▶ [What you have to do]: In the records below, the part to copy starts at the line containing "The height and" and goes to the last line; output it exactly, without pictures.

== Supplied material

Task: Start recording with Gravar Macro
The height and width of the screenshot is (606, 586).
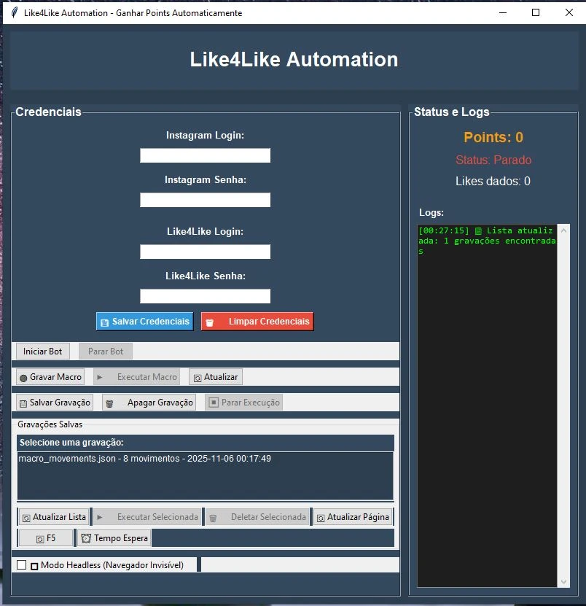Action: click(x=50, y=377)
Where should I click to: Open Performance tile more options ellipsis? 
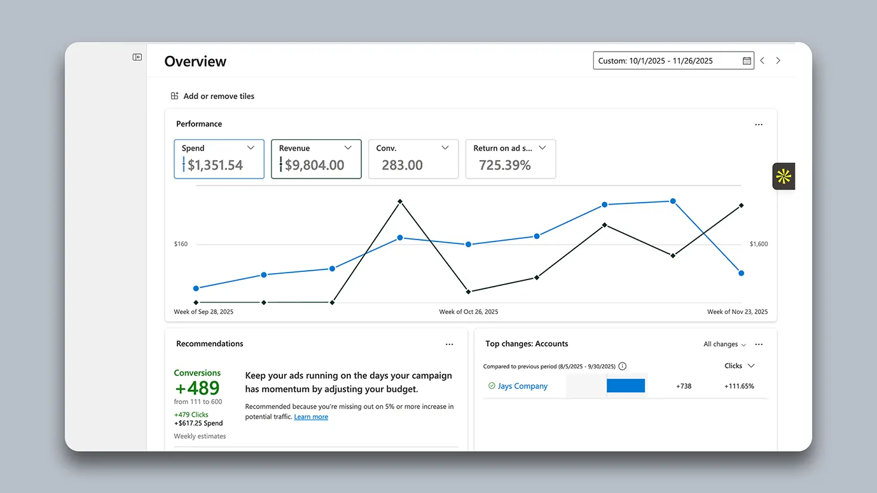coord(759,125)
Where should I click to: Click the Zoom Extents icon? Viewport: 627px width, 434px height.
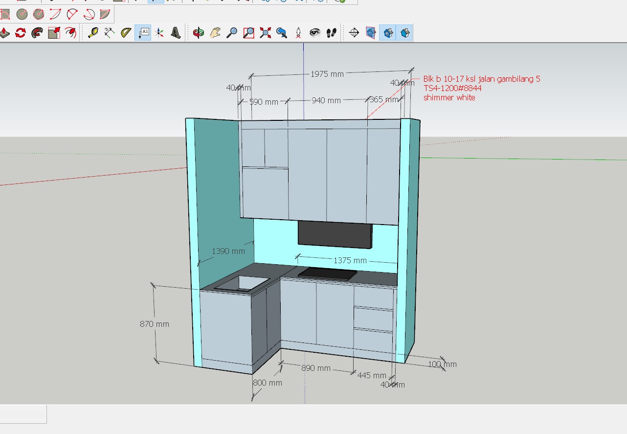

====

▶ [Answer for this exercise]:
The height and width of the screenshot is (606, 586).
Action: click(x=50, y=377)
Where should I click to: Open Performance tile more options ellipsis? 
coord(759,125)
Where should I click to: Click the Zoom Extents icon? Viewport: 627px width, 434px height.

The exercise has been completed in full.